Task to carry out: Write out the line that contains "Where should I", then every following line to the end of the records below, with no other lines and no changes.

(Dataset entries)
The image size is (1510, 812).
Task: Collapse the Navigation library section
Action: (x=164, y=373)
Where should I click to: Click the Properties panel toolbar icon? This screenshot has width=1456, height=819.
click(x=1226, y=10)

Problem solution:
Where should I click to: Click the Properties panel toolbar icon? This screenshot has width=1456, height=819.
click(x=1226, y=10)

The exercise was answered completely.